Nas manifestações do ano passado e nos debates eleitorais deste ano emergiram os grandes sonhos que nos marcam neste momento e que em princípio se encaminham na direção de uma mudança substancial da qualidade de vida do povo brasileiro: alteração radical do sistema tributário que forneça a base para o combate à nossa desigualdade já julgada irremovível, uma contraposição enérgica à oligopolização da economia, um projeto consistente de reforma agrária, a universalização dos serviços públicos de qualidade (incluindo saneamento e segurança), um posicionamento coerente frente à grande crise ecológica, a reconstrução da democracia através dos mecanismos da democracia participativa, resistência persistente à dominação dos povos de cultura não-ocidental, índios e afrodescendentes, jamais enfrentada com seriedade em nossa história.


Isto implica a acolhida a propostas que não se reduzem a escolha de meios para realizar fins sociais já pré-estabelecidos, mas antes que têm como objetivo debater os próprios fins básicos que devem marcar a configuração de nossa vida coletiva. As pessoas certamente não saíram às ruas para defender austeridade fiscal, superávit primário, câmbio flutuante e a autonomia do Banco Central, mas uma agenda que pressupõe um outro modelo de sociedade. O eixo das reivindicações foi um eixo social: transporte público, educação e saúde públicas de qualidade e segurança.

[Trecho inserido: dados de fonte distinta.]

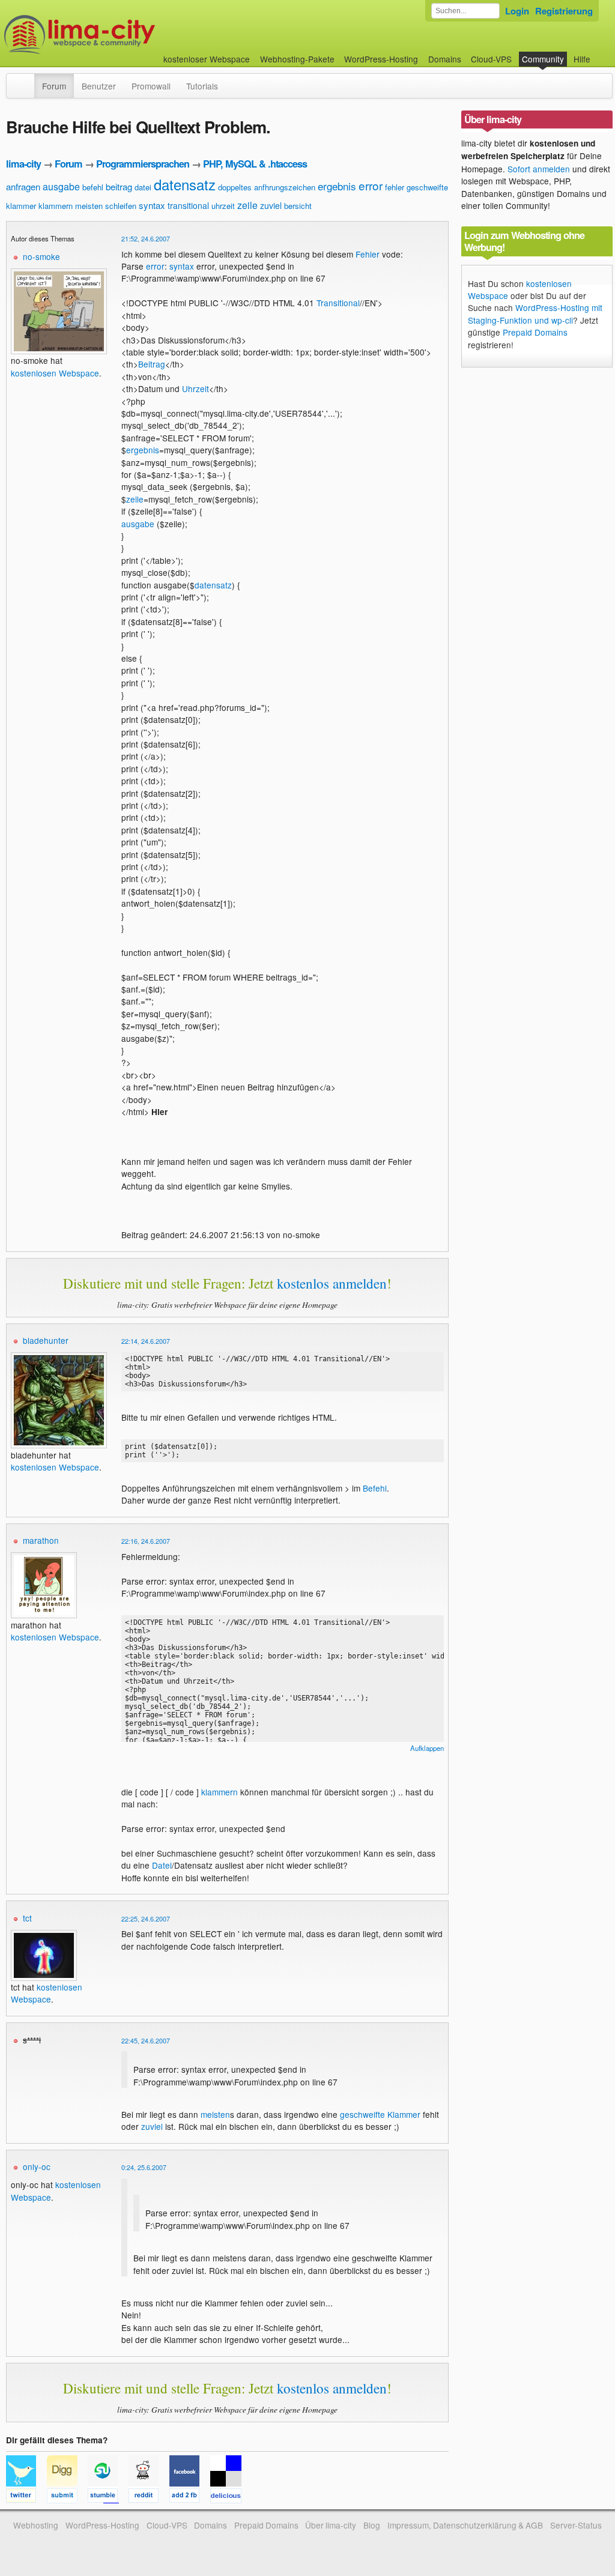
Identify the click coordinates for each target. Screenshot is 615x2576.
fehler (394, 187)
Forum (54, 86)
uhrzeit (223, 205)
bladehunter (45, 1340)
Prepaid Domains (535, 332)
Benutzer (99, 86)
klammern (55, 205)
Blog (371, 2525)
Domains (444, 59)
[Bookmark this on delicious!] (229, 2497)
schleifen (120, 205)
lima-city (23, 164)
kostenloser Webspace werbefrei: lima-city (124, 34)
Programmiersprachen (142, 164)
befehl (92, 187)
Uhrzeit (195, 388)
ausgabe (61, 186)
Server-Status (576, 2525)
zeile (247, 205)
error (371, 185)
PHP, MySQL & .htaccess (255, 164)
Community (543, 59)
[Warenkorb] (600, 53)
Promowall (151, 86)
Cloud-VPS (491, 59)
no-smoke (41, 256)
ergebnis (337, 185)
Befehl (375, 1488)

Só pode celebrar verdadeiramente esta festa quem põe em seu centro a grandeza da vida humana, quem se engaja para eliminar as diferentes mortes e se une a todos os que lutam para partilhar pão, terra, trabalho, escola, moradia, água, beleza, vida, direitos, um planeta saudável. Esta celebração significa proclamar que a enorme esperança que nos deve marcar neste momento só poderá efetivar-se se formos capazes de por os grandes valores da vida humana acima de nossos interesses privados e num grande mutirão de solidariedade lutarmos juntos por transformações profundas para afirmar o humano e a natureza.